Disc-Toroid Hybrid Lipid Nanoparticles for Efficient Drug Encapsulation and Subcutaneous Delivery

The development of an effective for subcutaneous or intradermal injection drug delivery requires systems with improved bioavailability and biocompatibility. Systematic physicochemical and biological interrogation of carnauba-wax/red-palm-oil lipid nanoparticles (LNPs) stabilised with d-α-tocopheryl-PEG-1000-succinate and polysorbate-40 shows that purposeful matrix engineering yields a robust sub-50 nm carrier for under-skin delivery. Cryo-TEM and SAXS uncover a disc-toroid hybrid morphology dominated by 30–40 nm particles with toroidal/disc shape – an advantageous biconcave geometry to enhance surface-to-volume ratio and is expected to accelerate enzymatic erosion after injection.

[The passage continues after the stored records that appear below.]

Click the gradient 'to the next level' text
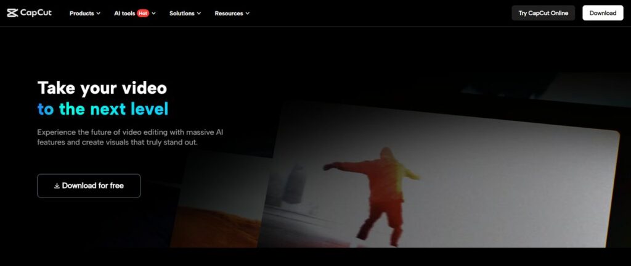The width and height of the screenshot is (631, 266). click(x=102, y=109)
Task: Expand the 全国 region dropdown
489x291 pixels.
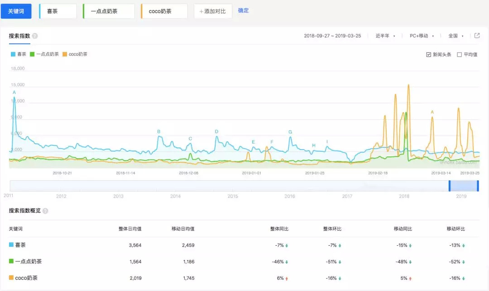Action: (455, 36)
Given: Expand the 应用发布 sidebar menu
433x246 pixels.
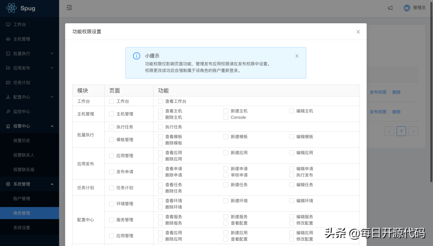Looking at the screenshot, I should pos(29,68).
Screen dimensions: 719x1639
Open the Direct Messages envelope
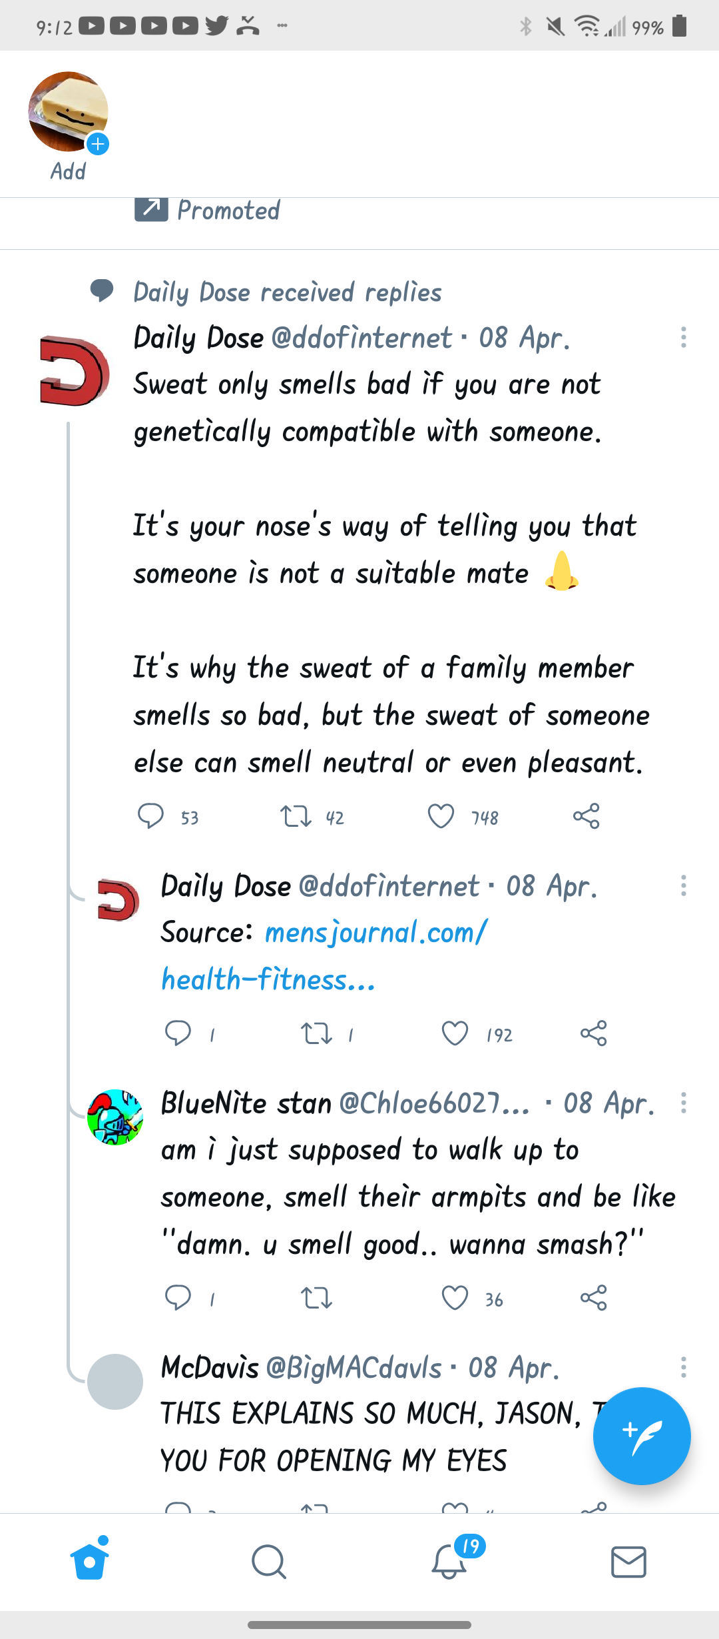[628, 1561]
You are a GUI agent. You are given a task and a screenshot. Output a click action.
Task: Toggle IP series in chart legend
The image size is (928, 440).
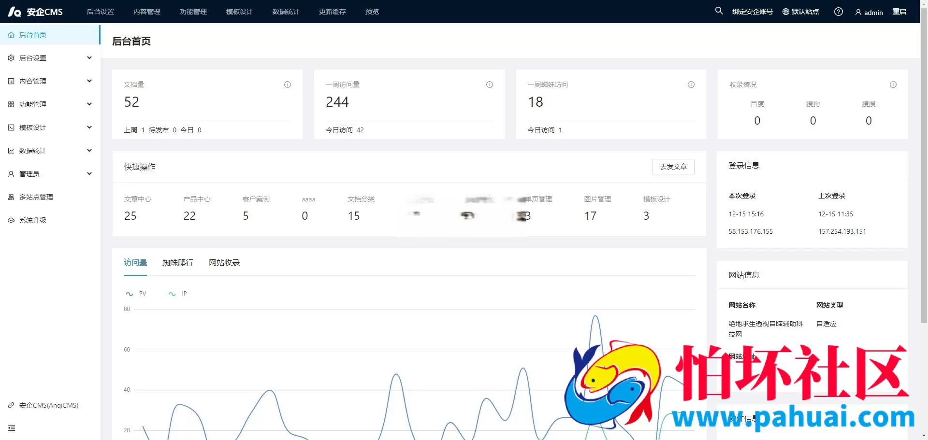click(177, 294)
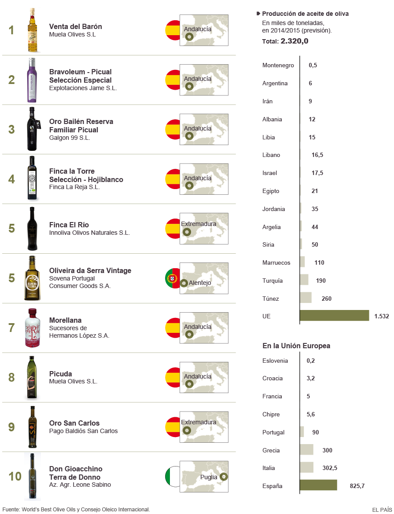Click the Morellana pink-labeled bottle
394x514 pixels.
[32, 328]
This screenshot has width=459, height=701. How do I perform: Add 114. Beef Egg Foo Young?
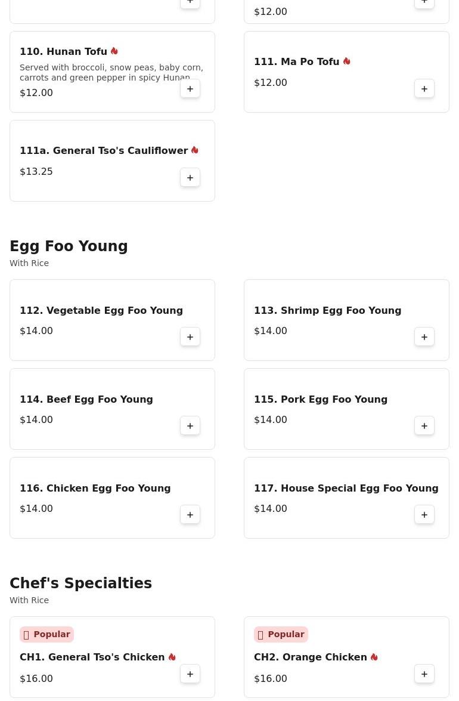point(190,425)
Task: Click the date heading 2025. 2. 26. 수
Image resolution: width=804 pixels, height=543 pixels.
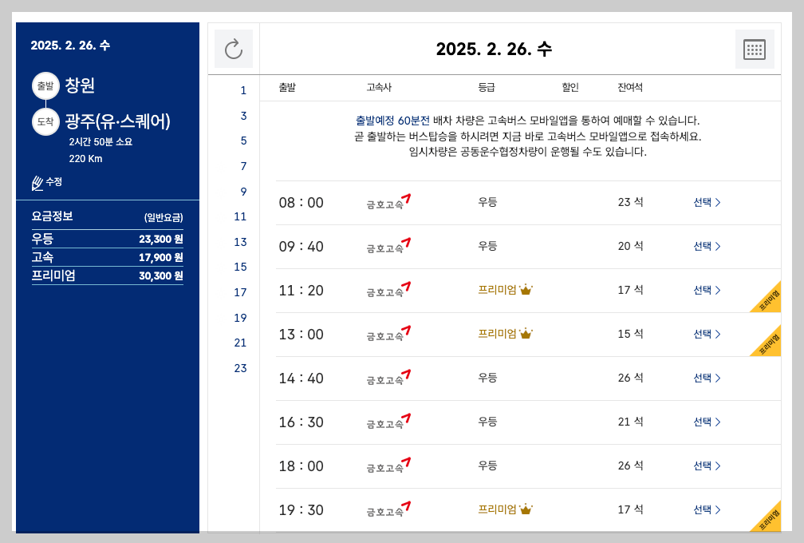Action: click(495, 49)
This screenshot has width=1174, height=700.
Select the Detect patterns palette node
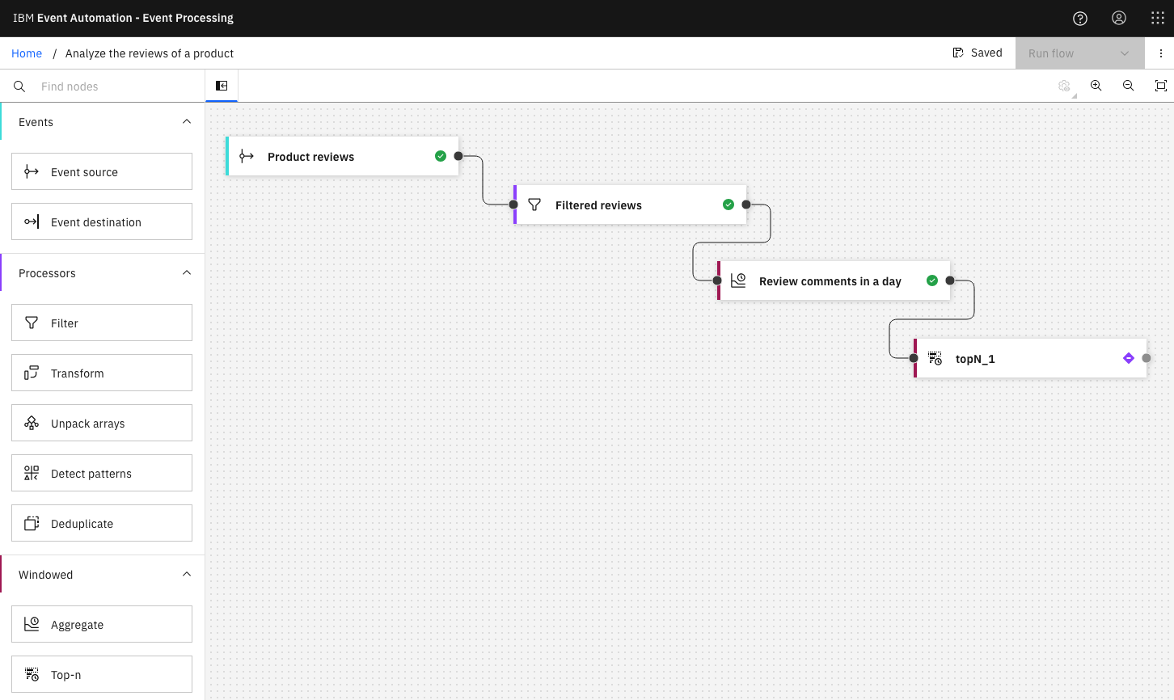click(x=102, y=473)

Orthogonal analytics (AF4-MD, DLS, MALS, WAXS) confirmed that loading with quinine or dihydroartemisinin leaves size and crystallinity unchanged while delivering encapsulation efficiencies of approximately 90 % and long-term particle stability up to 18 months at 4 °C. Red-palm oil and the dual-surfactant corona act synergistically to suppress bimodality and narrow size distribution compared with single-component controls. Short-term viability assays in keratinocytes, fibroblasts and macrophages showed no cytotoxicity even at ≥1 % (w/v) lipid, underscoring excellent biocompatibility. Fluorescein-labelled LNPs injected into ex vivo human skin traversed the dermis and hypodermis, while only nanomolar lipid concentrations appeared in the receiver medium, indicating a sustained local depot. Collectively, these insights link composition, structure and performance, positioning wax-based disc-toroid LNPs as a flexible platform for high-load delivery of small-molecule or biopharmaceutical therapeutics via minimally invasive under-skin administration.